* **WHAT IS REQUIRED**:
The required output is every line from the one containing "1568x764 pixels. At" through the last line of the listing below, copied exactly, pictures excluded.

* **WORKING DATA**:
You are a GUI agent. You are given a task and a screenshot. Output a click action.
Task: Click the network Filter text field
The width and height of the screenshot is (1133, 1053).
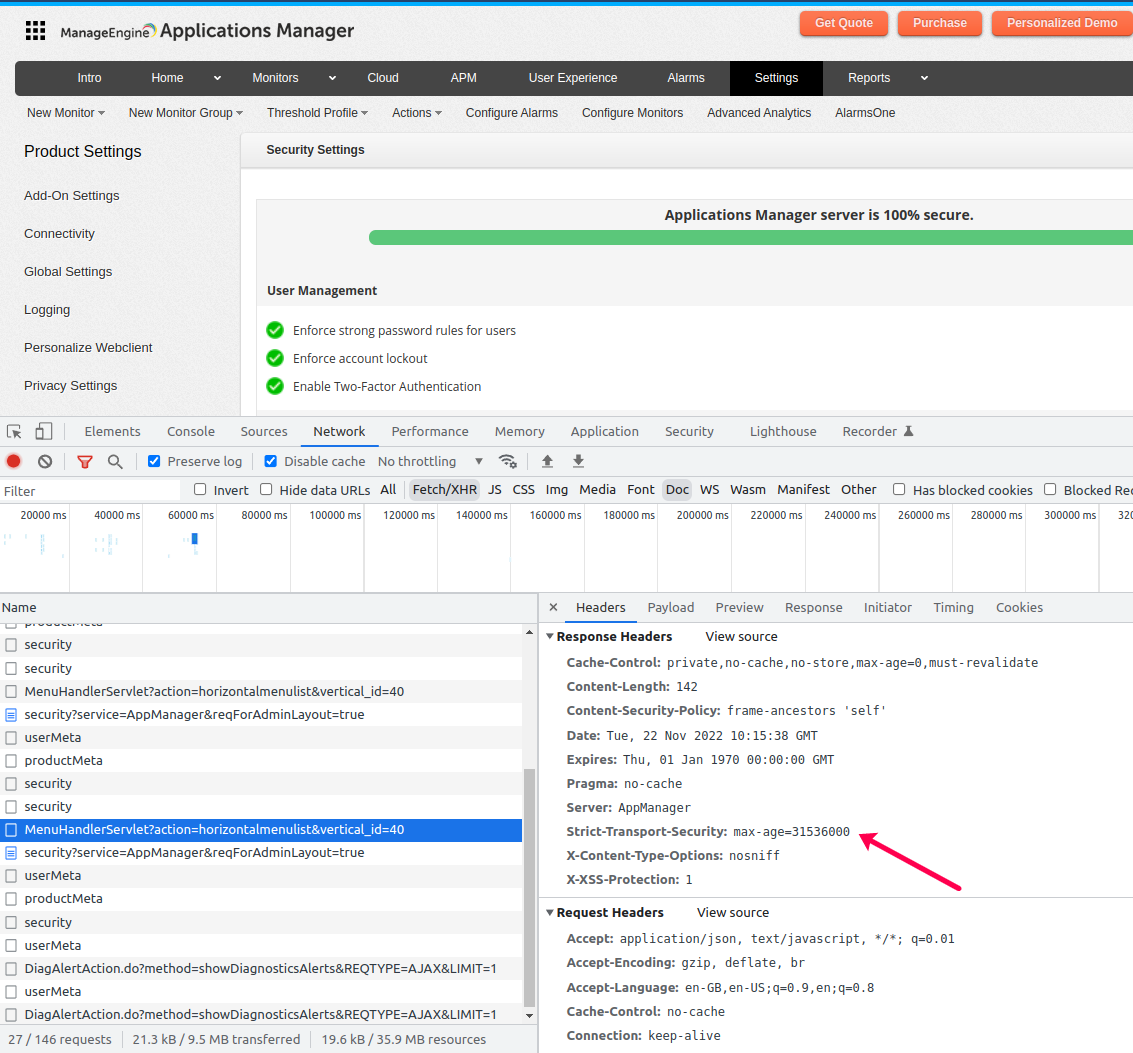click(90, 491)
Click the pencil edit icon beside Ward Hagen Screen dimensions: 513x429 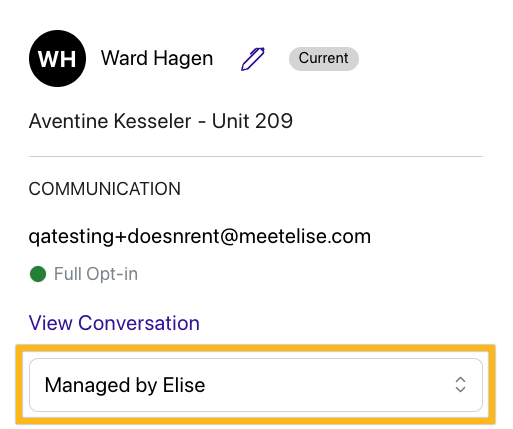pos(253,59)
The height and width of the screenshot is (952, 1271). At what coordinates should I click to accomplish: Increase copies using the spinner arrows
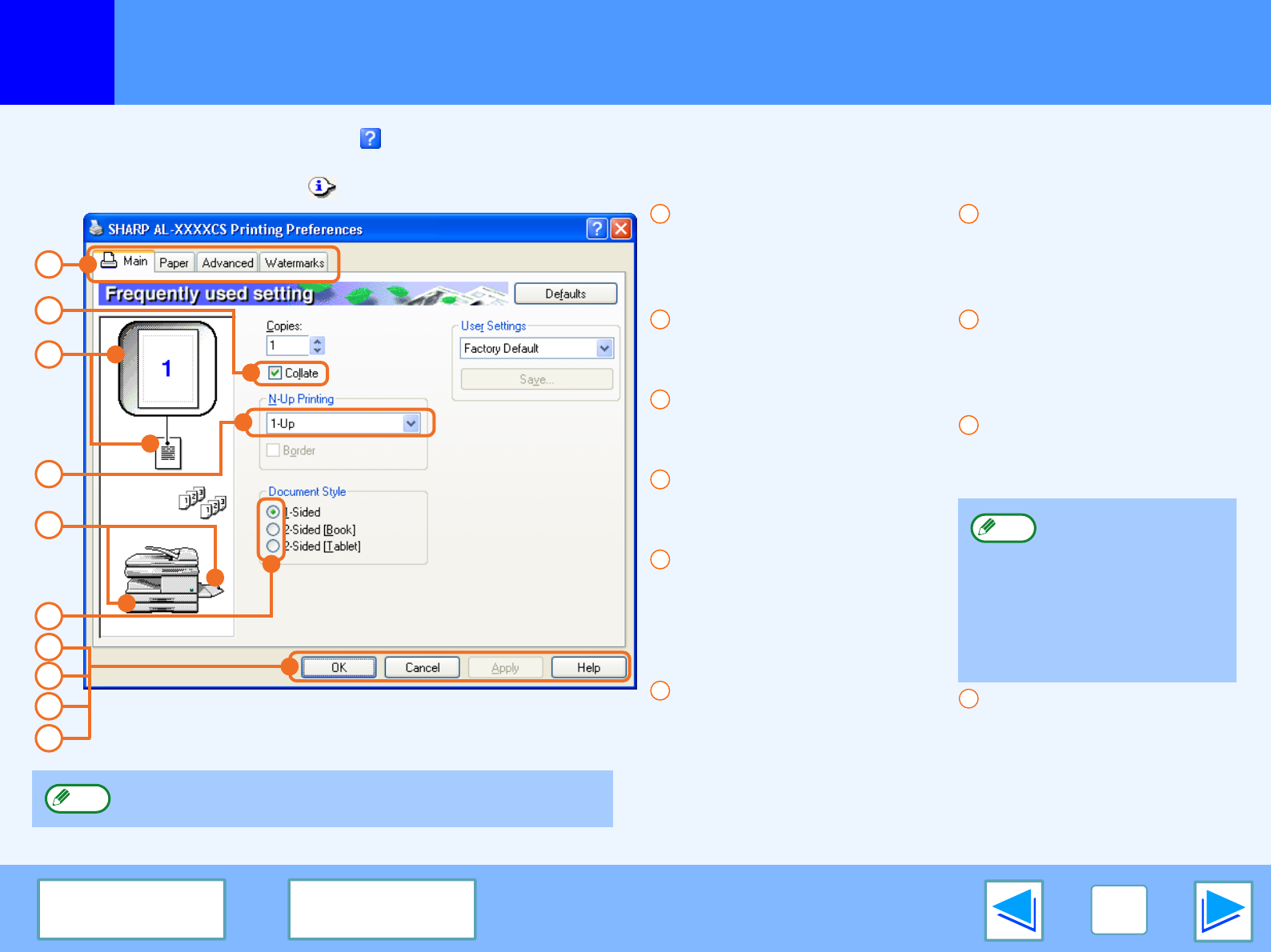pos(318,341)
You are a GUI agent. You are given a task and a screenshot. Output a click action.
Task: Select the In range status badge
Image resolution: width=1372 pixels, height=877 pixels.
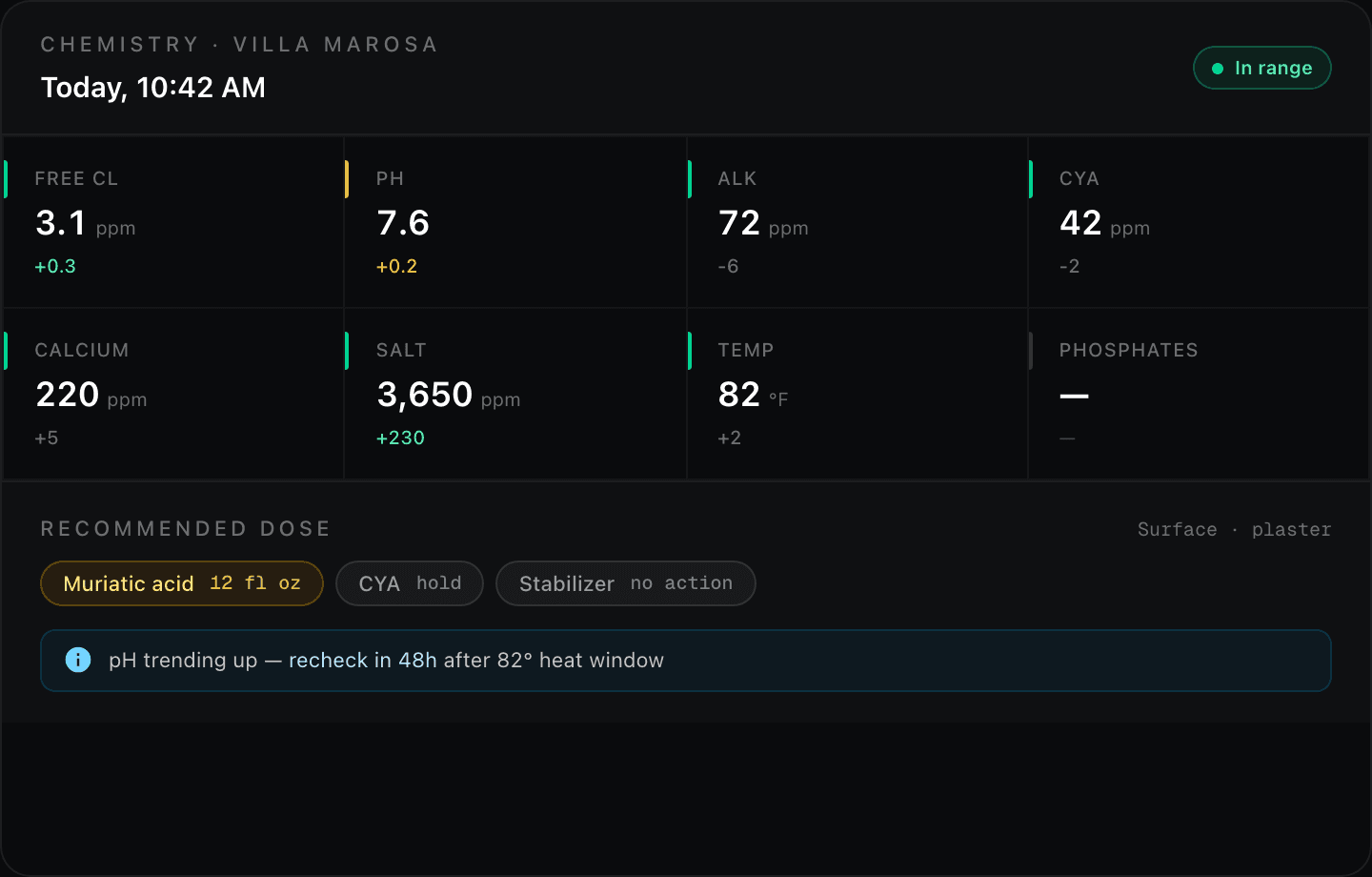click(x=1261, y=69)
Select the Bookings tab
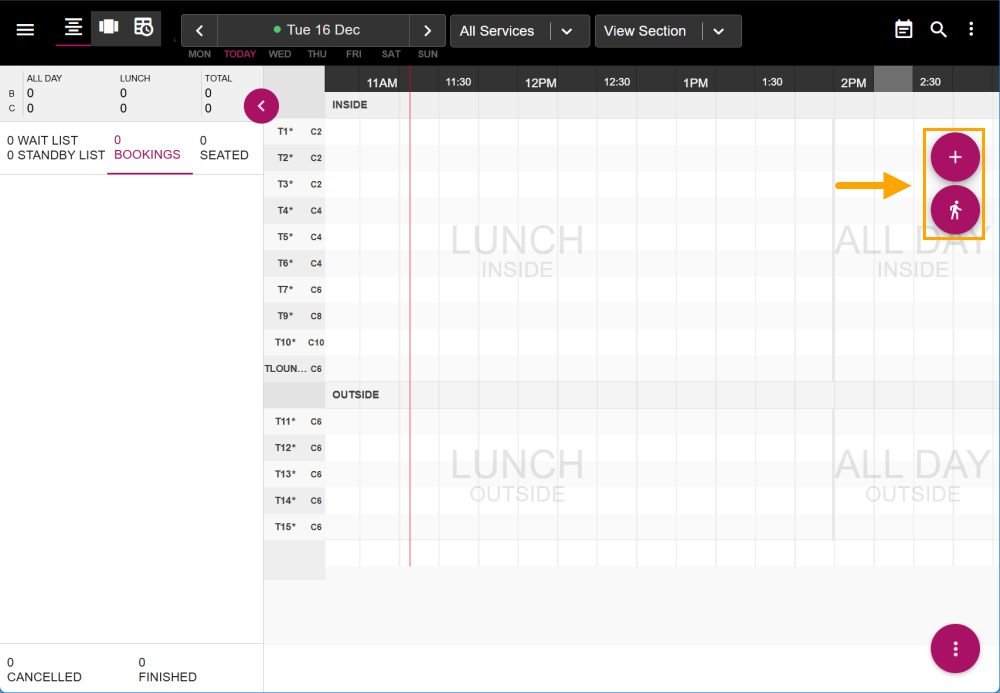Screen dimensions: 1000x693 coord(147,148)

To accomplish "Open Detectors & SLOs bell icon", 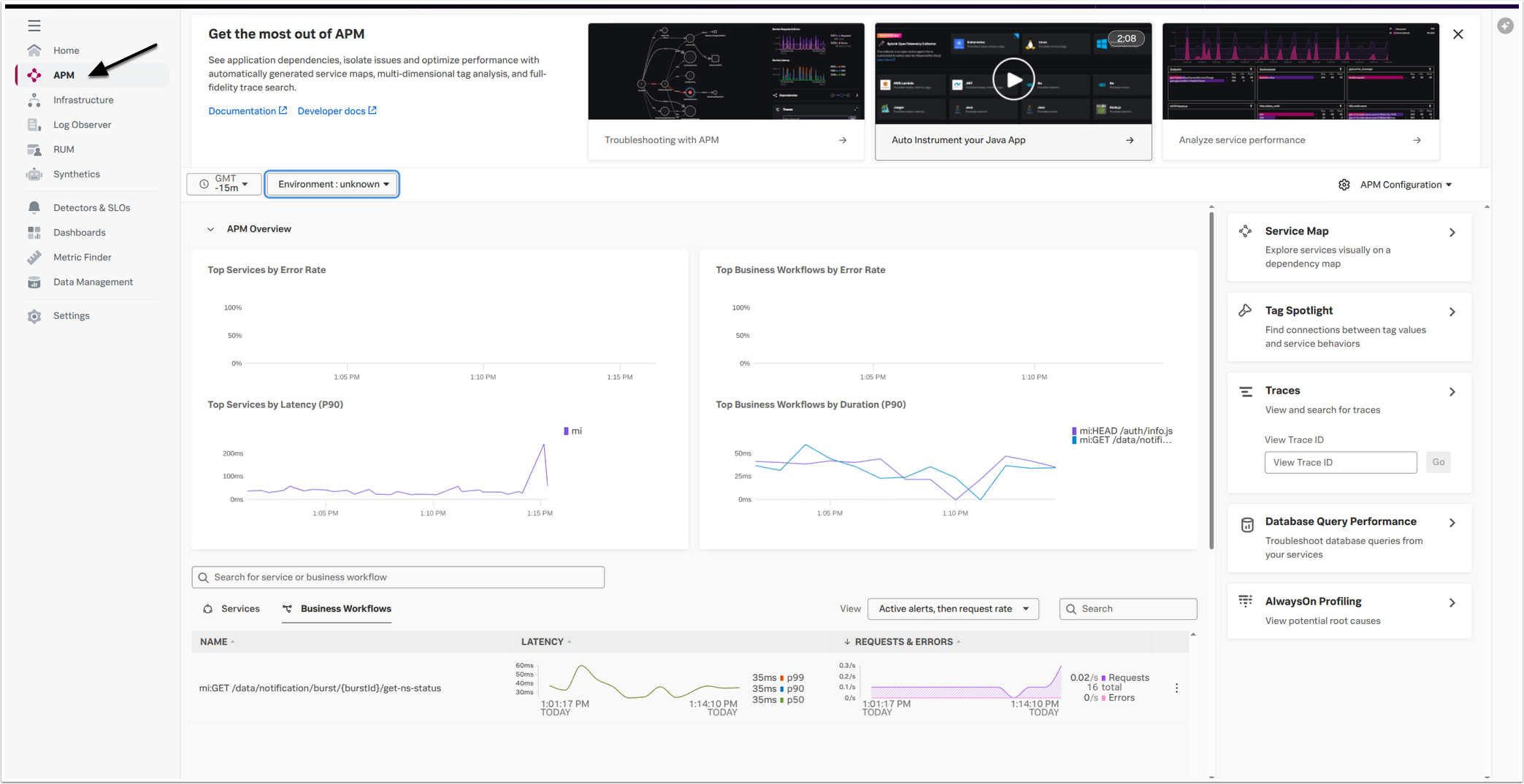I will click(34, 208).
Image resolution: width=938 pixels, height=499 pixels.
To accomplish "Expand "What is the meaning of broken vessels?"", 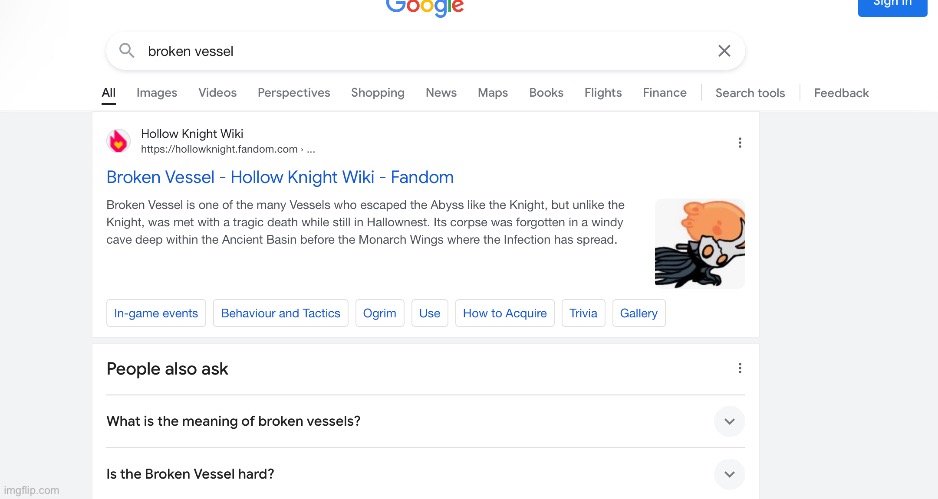I will click(x=729, y=421).
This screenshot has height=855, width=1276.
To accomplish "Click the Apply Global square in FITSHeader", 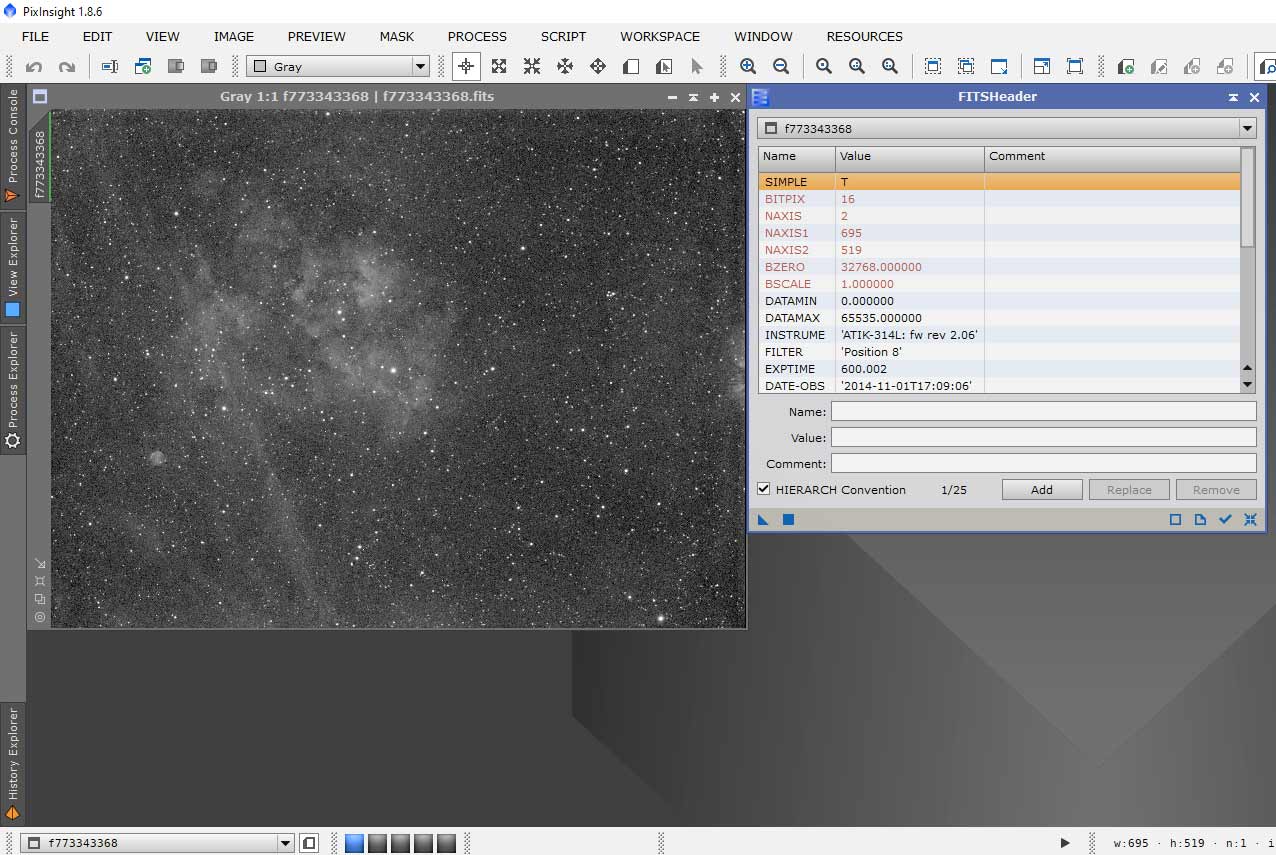I will click(x=788, y=520).
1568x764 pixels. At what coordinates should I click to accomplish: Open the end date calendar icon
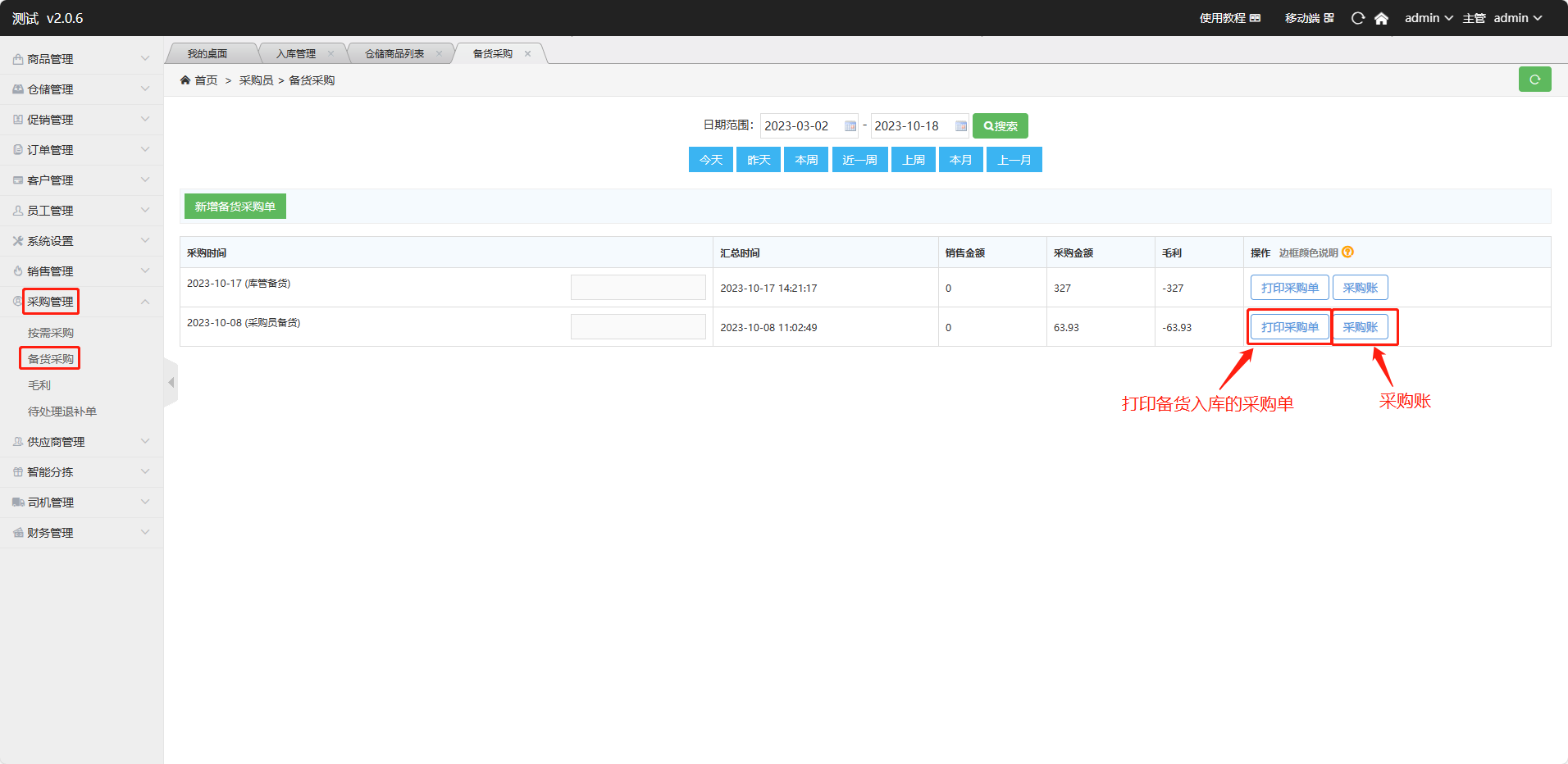click(x=960, y=126)
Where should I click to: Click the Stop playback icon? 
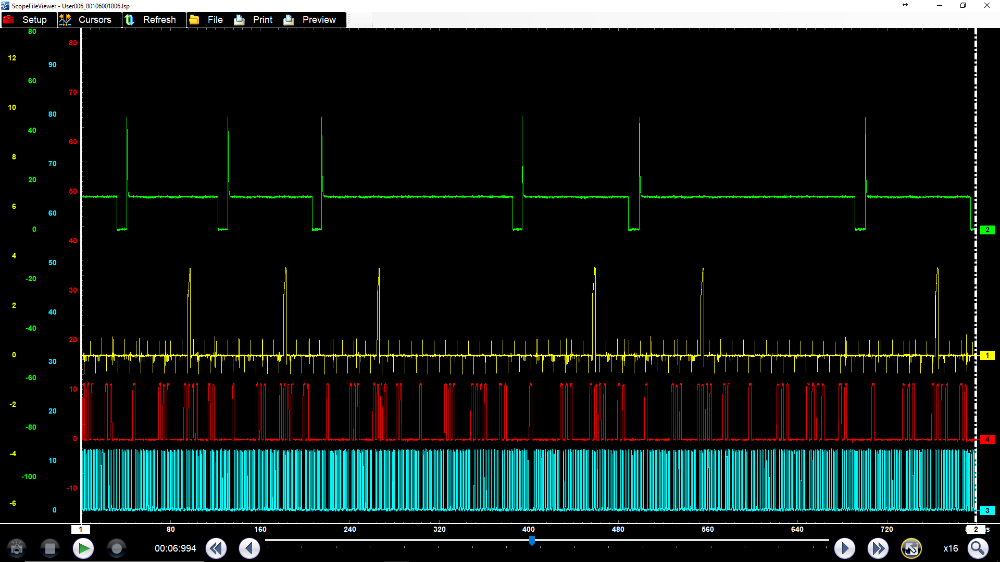[49, 548]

* **SOLUTION TO THE PROBLEM**:
1568x764 pixels. At what coordinates should I click to accomplish: Open the end date calendar icon
click(x=960, y=126)
Where should I click to: Click the Stop playback icon? 
[49, 548]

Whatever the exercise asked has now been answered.